TASK STATEMENT:
Using the records below, write out the line with "Yksityiskohdat [tab] (177, 993)" and each line after it through the final one, exactly, and only those.

DATA LISTING:
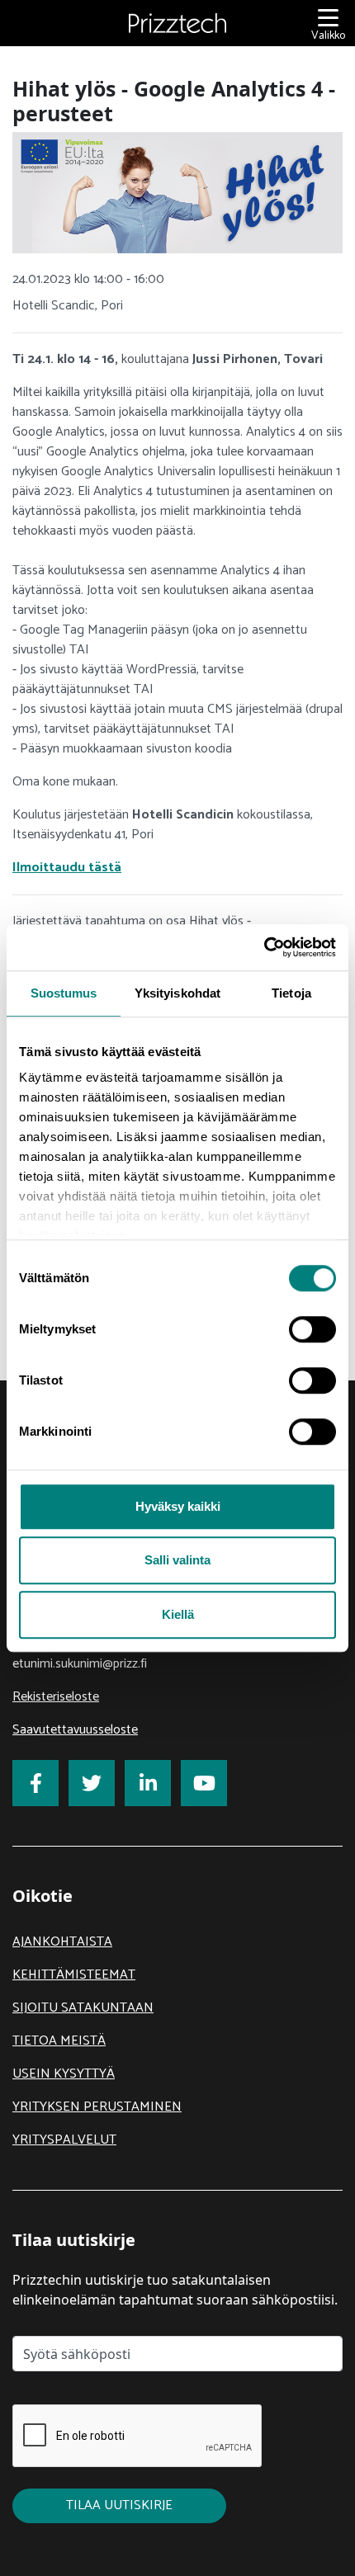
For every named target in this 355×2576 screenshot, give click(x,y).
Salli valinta (177, 1560)
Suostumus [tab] (64, 993)
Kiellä (178, 1614)
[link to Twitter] (92, 1783)
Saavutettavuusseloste (75, 1730)
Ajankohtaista (62, 1942)
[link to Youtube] (204, 1783)
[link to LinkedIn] (148, 1783)
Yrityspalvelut (64, 2140)
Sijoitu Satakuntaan (83, 2008)
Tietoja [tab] (291, 993)
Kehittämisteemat (73, 1975)
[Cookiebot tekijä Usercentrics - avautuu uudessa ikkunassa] (264, 947)
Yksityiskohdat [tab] (177, 993)
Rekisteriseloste (55, 1697)
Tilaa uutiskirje (119, 2505)
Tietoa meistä (59, 2041)
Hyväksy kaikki (177, 1506)
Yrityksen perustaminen (97, 2107)
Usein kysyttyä (63, 2074)
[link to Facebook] (35, 1783)
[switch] (312, 1329)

RESPONSE AREA:
Yksityiskohdat [tab] (177, 993)
Rekisteriseloste (55, 1697)
Tilaa uutiskirje (119, 2505)
Tietoa meistä (59, 2041)
Hyväksy kaikki (177, 1506)
Yrityksen perustaminen (97, 2107)
Usein kysyttyä (63, 2074)
[link to Facebook] (35, 1783)
[switch] (312, 1329)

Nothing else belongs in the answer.